I remember springtime at grandma’s. I’d get up in the morning and stretch for what seemed like an eternity. I’d wash up and head for the kitchen to find grandma who was already up and cooking breakfast. The smells of grits, scrambled eggs, bacon or fried bologna (edges black and greasy), sausage link, and something she called scratch biscuits filled the kitchen.

“I ain’t done, son”. She referred to me as her son even though I was her grandson. So I’d go into the den and see if there were any cartoons on. I’d wrap myself in her bathrobe or a blanket and sit there and watch cartoons whose names I can not even recall now. Meatballs and Spaghetti was one. And there was another involving a talking dune buggy. The driver was a character that reminded me of shaggy from Scooby Doo. I can’t recall them all.

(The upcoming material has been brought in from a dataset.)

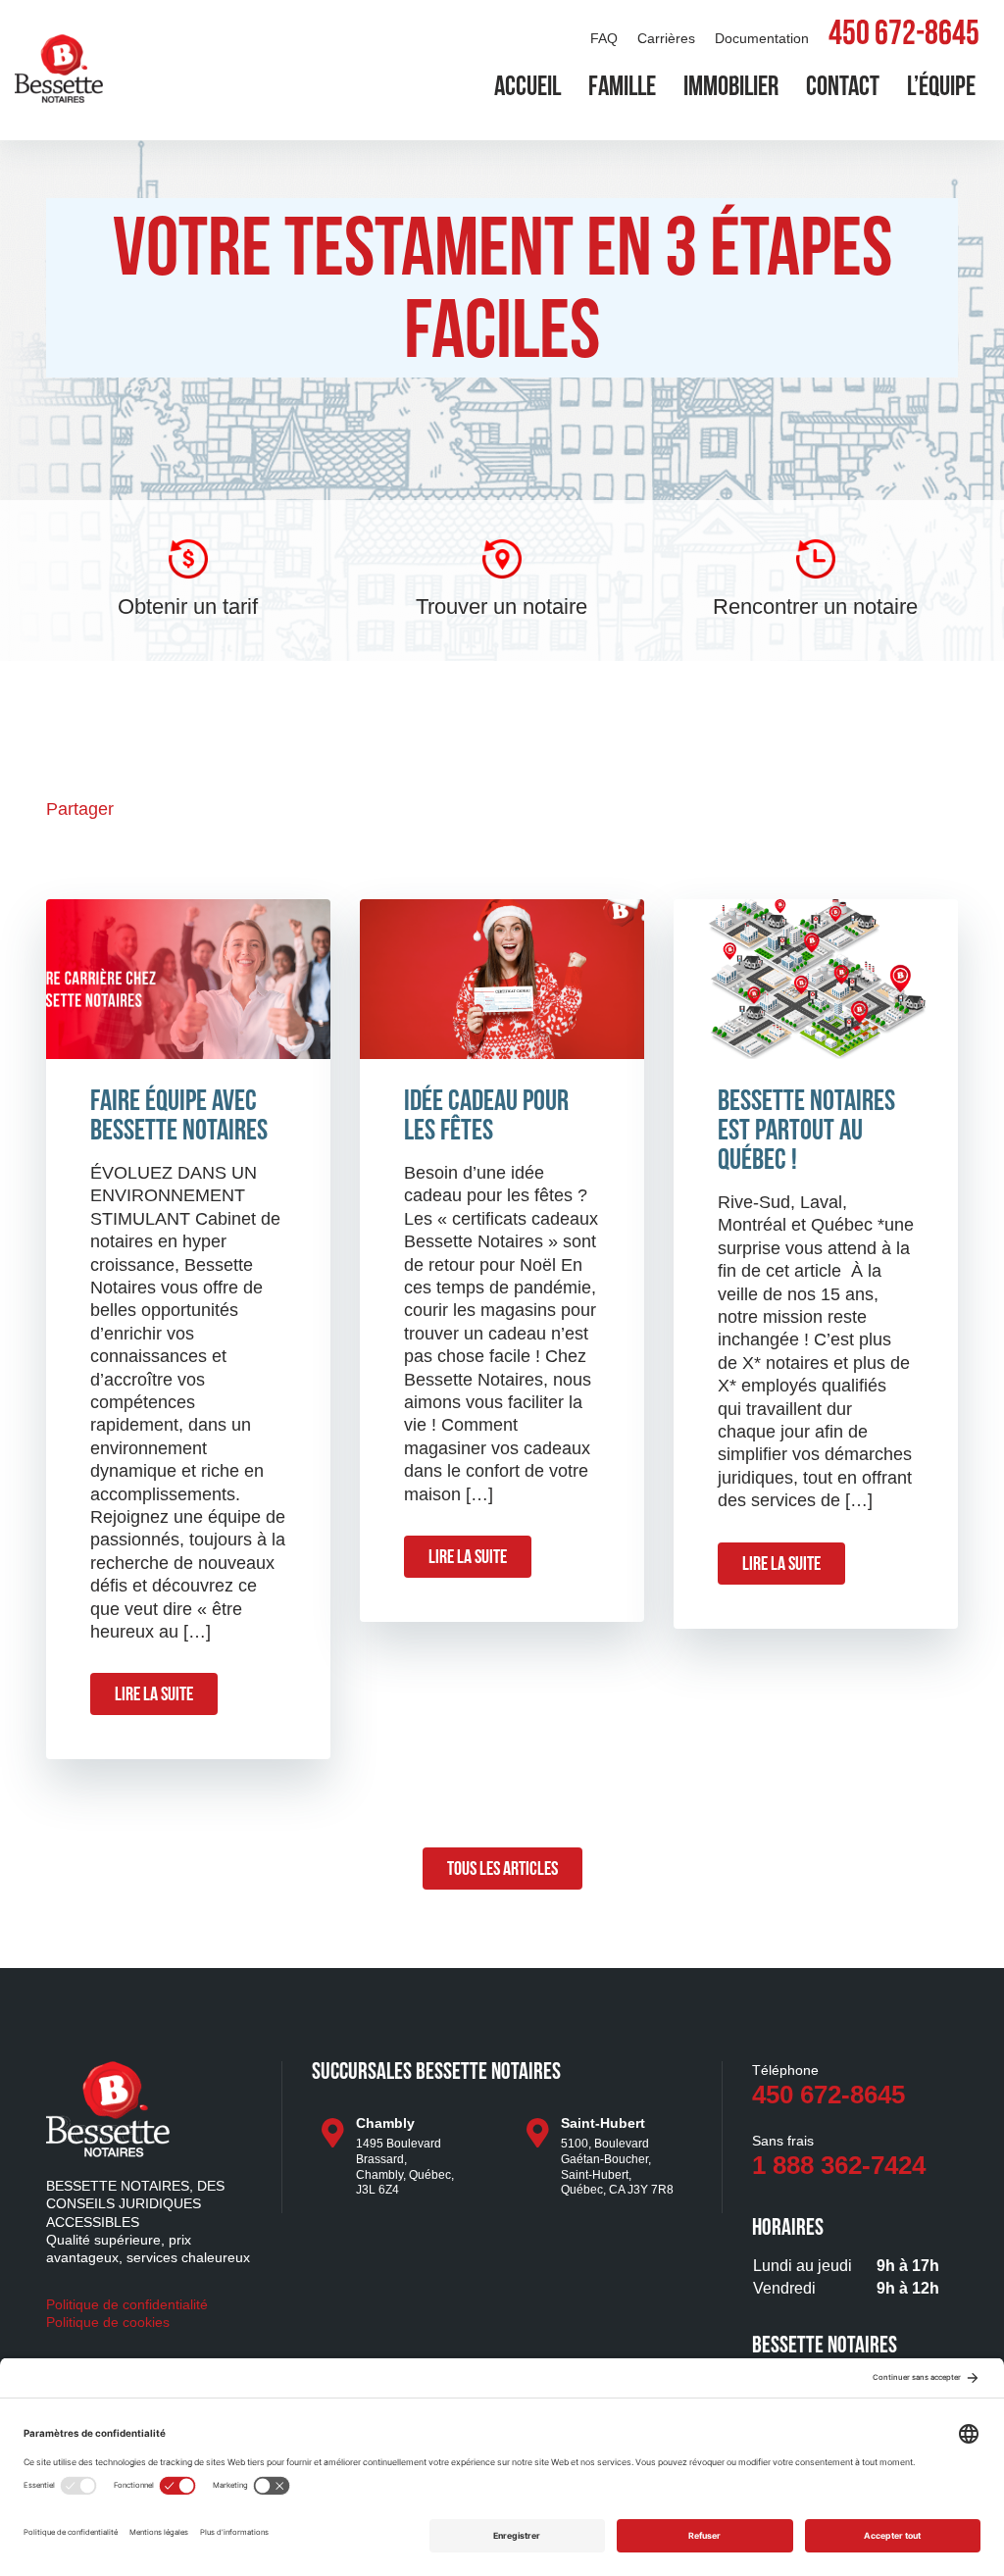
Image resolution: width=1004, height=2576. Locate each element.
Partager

When breakfast was ready, I go to the kitchen table and for lack of a better word, throw down. Sometimes the grits was so hot I’d swallow it without cooling it down and it would burn my throat and esophagus and even the bottom of my stomach. Naturally I’d chase it with water. The cool relief would travel the same path, ahhhhhh. Did, I learn my lesson about eating hot grits too fast? No. “Boy slow down”!

Grandma always had coffee, water, and orange or apple juice with her breakfast. Then she’d send me to get her pills. She always had a box full of pills. I had no idea what they were for. But there was a lot of them. But she was a strong and determined woman. She refused to allow old age interrupt her routine.

That afternoon, I’d go outside and run around with my cousins. Occasionally a tractor would drive by and the exhaust would fill the air. Strange as it sounds, I love the smell of those old tractors from the ‘80s. They were evidence of summer’s arrival. The tractors were going to disc someone’s field. They were going to plant one of three things: corn, cucumbers, or tobacco.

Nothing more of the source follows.